What you will do — Nothing in the data should change when you return it, but leave the pictures out.

Records provided below:

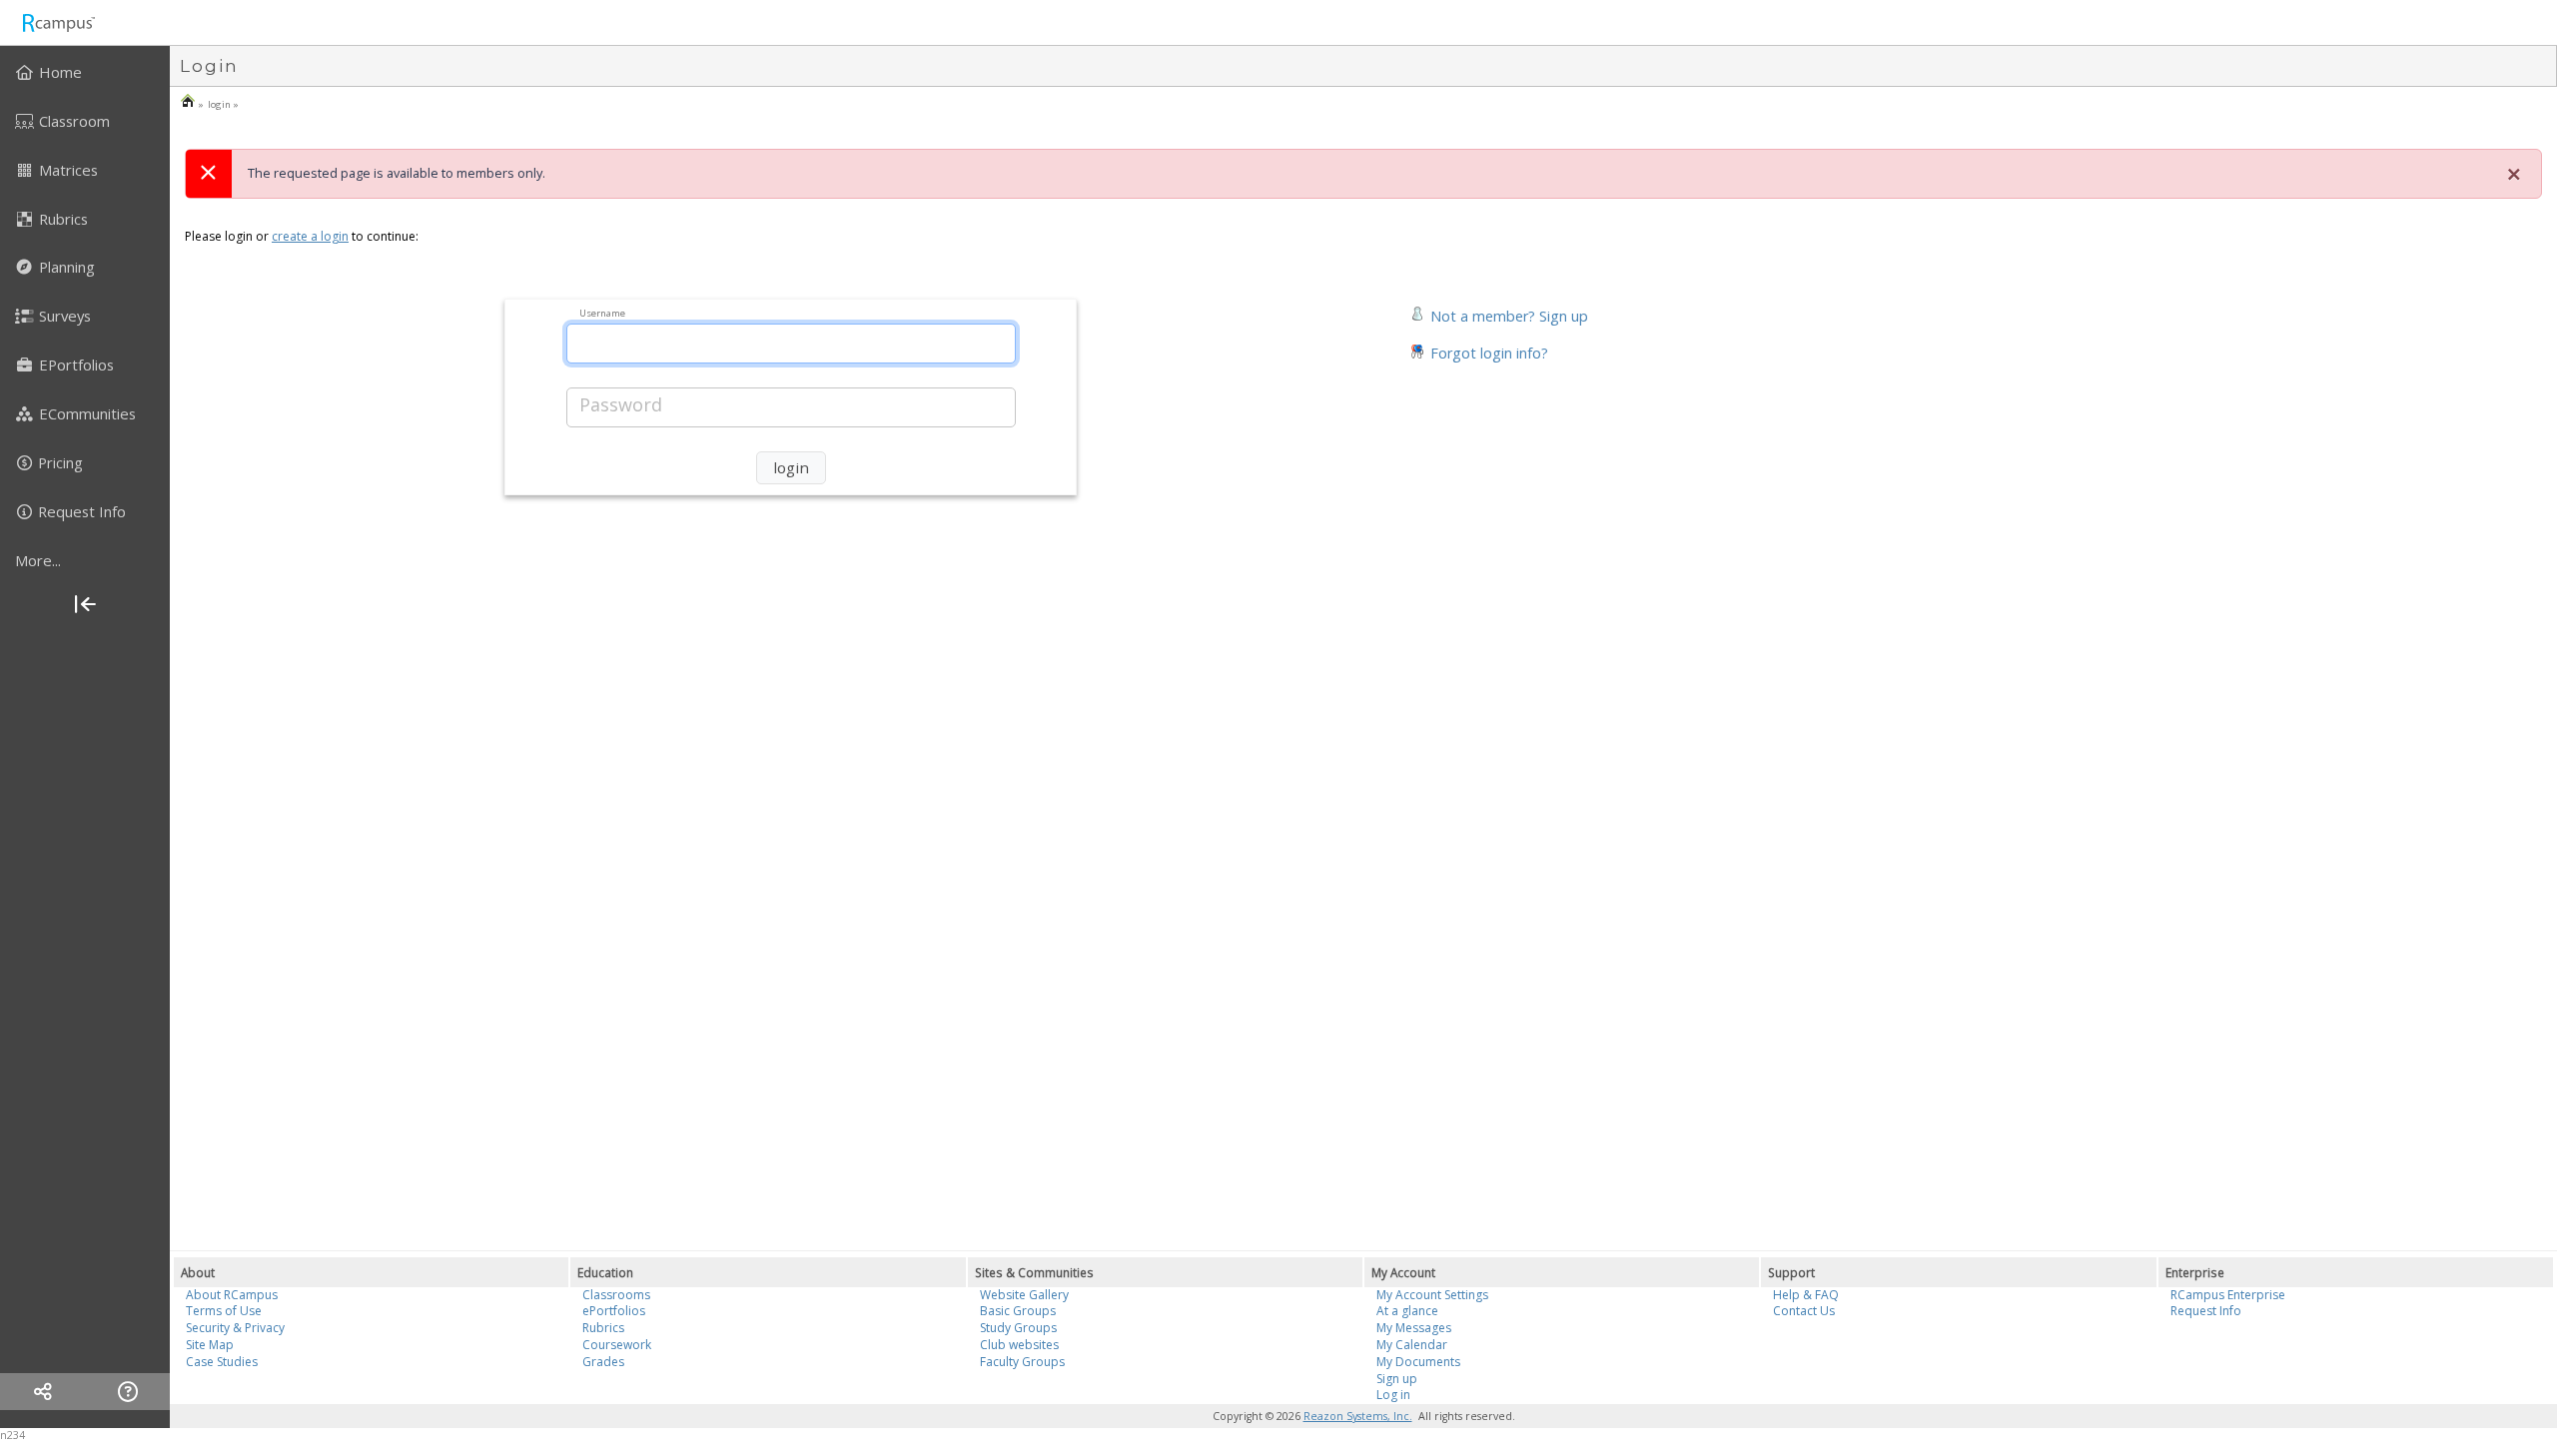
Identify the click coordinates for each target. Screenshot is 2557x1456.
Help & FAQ (1806, 1294)
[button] (1498, 314)
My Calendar (1411, 1344)
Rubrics (603, 1327)
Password (620, 404)
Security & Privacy (235, 1327)
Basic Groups (1018, 1310)
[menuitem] (85, 72)
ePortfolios (613, 1310)
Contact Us (1804, 1310)
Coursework (616, 1344)
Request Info (2205, 1310)
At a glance (1407, 1310)
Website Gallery (1024, 1294)
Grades (603, 1361)
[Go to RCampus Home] (58, 22)
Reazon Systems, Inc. (1357, 1416)
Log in (1393, 1394)
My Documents (1418, 1361)
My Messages (1413, 1327)
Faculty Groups (1022, 1361)
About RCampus (232, 1294)
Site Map (210, 1344)
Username (602, 312)
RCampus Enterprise (2227, 1294)
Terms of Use (224, 1310)
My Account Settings (1432, 1294)
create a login (310, 236)
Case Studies (222, 1361)
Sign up (1396, 1378)
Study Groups (1018, 1327)
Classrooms (616, 1294)
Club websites (1019, 1344)
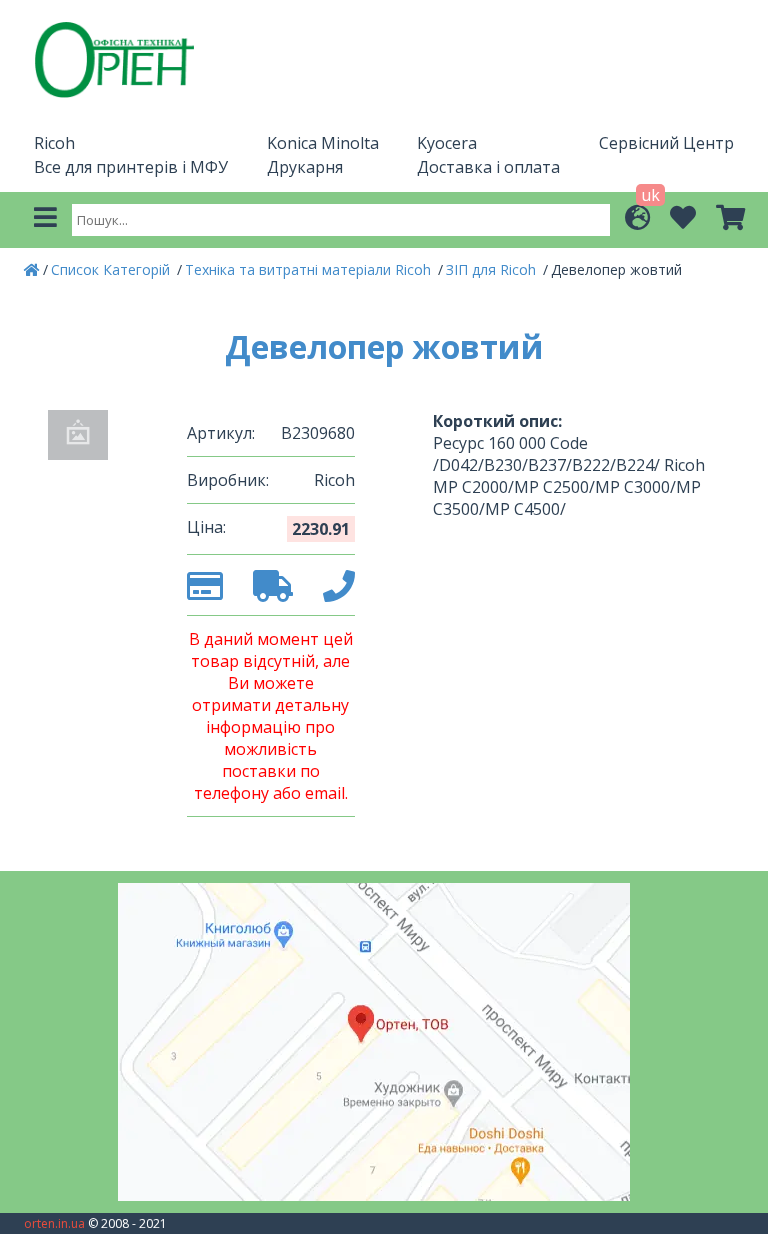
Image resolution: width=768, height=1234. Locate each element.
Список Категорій (112, 269)
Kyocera (447, 143)
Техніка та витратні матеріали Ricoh (310, 269)
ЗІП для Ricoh (493, 269)
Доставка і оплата (488, 167)
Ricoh (54, 143)
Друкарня (305, 167)
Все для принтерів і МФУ (131, 167)
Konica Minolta (323, 143)
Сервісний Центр (666, 143)
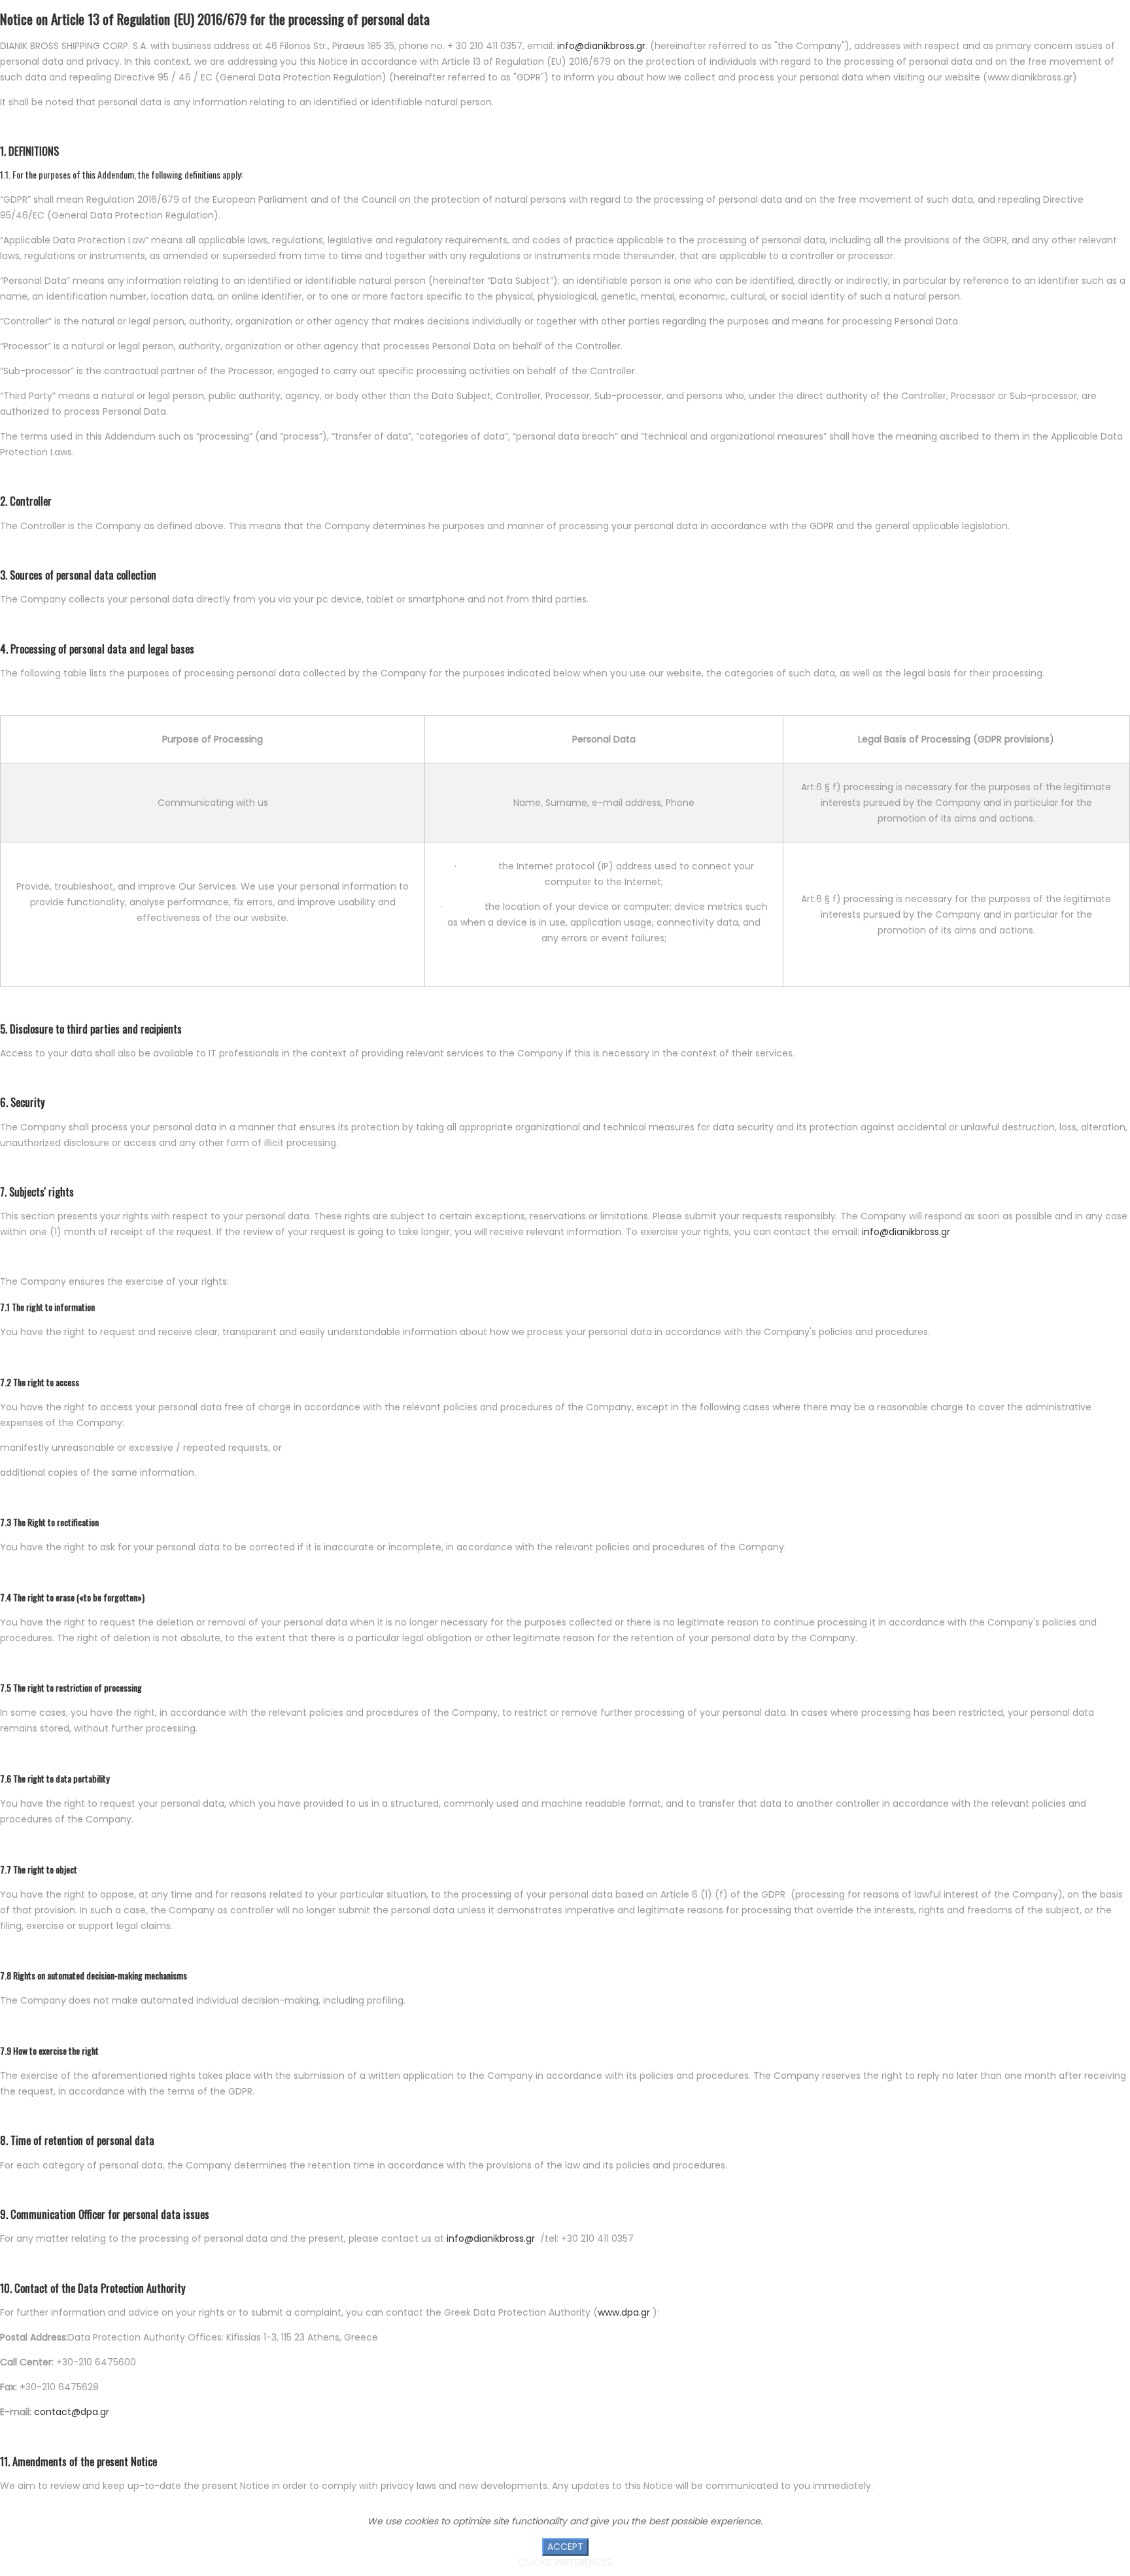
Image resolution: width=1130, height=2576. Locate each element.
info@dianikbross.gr (601, 45)
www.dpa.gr (624, 2312)
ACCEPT (565, 2546)
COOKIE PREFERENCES (565, 2562)
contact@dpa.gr (71, 2411)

End of Records provided.

Answer below —
Identify the click coordinates for each target. Screenshot is 2557x1456.
Help & FAQ (1806, 1294)
[button] (1498, 314)
My Calendar (1411, 1344)
Rubrics (603, 1327)
Password (620, 404)
Security & Privacy (235, 1327)
Basic Groups (1018, 1310)
[menuitem] (85, 72)
ePortfolios (613, 1310)
Contact Us (1804, 1310)
Coursework (616, 1344)
Request Info (2205, 1310)
At a glance (1407, 1310)
Website Gallery (1024, 1294)
Grades (603, 1361)
[Go to RCampus Home] (58, 22)
Reazon Systems, Inc. (1357, 1416)
Log in (1393, 1394)
My Documents (1418, 1361)
My Messages (1413, 1327)
Faculty Groups (1022, 1361)
About RCampus (232, 1294)
Site Map (210, 1344)
Username (602, 312)
RCampus Enterprise (2227, 1294)
Terms of Use (224, 1310)
My Account Settings (1432, 1294)
create a login (310, 236)
Case Studies (222, 1361)
Sign up (1396, 1378)
Study Groups (1018, 1327)
Classrooms (616, 1294)
Club websites (1019, 1344)
Image resolution: width=768, height=1234. Locate each element.
Список Категорій (112, 269)
Kyocera (447, 143)
Техніка та витратні матеріали Ricoh (310, 269)
ЗІП для Ricoh (493, 269)
Доставка і оплата (488, 167)
Ricoh (54, 143)
Друкарня (305, 167)
Все для принтерів і МФУ (131, 167)
Konica Minolta (323, 143)
Сервісний Центр (666, 143)
Image resolution: width=1130, height=2576. Locate each element.
info@dianikbross.gr (601, 45)
www.dpa.gr (624, 2312)
ACCEPT (565, 2546)
COOKIE PREFERENCES (565, 2562)
contact@dpa.gr (71, 2411)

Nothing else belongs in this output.